Work to do: How many lines of the records below contain the string "owner"? Treat case as significant, and give only the number.
┄┄┄┄┄┄
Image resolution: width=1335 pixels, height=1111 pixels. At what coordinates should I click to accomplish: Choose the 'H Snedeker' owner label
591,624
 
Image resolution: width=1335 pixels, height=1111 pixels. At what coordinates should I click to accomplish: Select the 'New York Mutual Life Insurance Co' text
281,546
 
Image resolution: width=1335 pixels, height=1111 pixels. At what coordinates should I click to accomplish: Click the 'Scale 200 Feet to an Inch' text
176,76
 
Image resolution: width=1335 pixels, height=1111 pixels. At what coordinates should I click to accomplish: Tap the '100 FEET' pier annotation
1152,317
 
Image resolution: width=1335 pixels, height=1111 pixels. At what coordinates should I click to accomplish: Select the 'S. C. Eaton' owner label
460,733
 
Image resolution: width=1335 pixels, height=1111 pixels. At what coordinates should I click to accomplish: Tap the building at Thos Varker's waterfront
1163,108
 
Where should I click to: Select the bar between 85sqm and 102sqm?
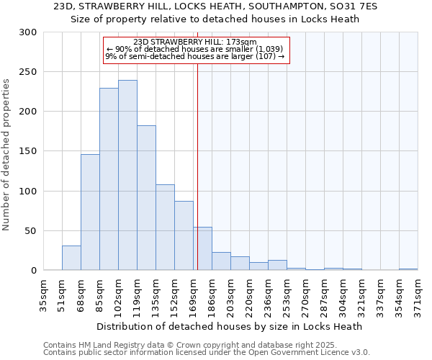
┄┄┄┄┄┄
Written answer: 2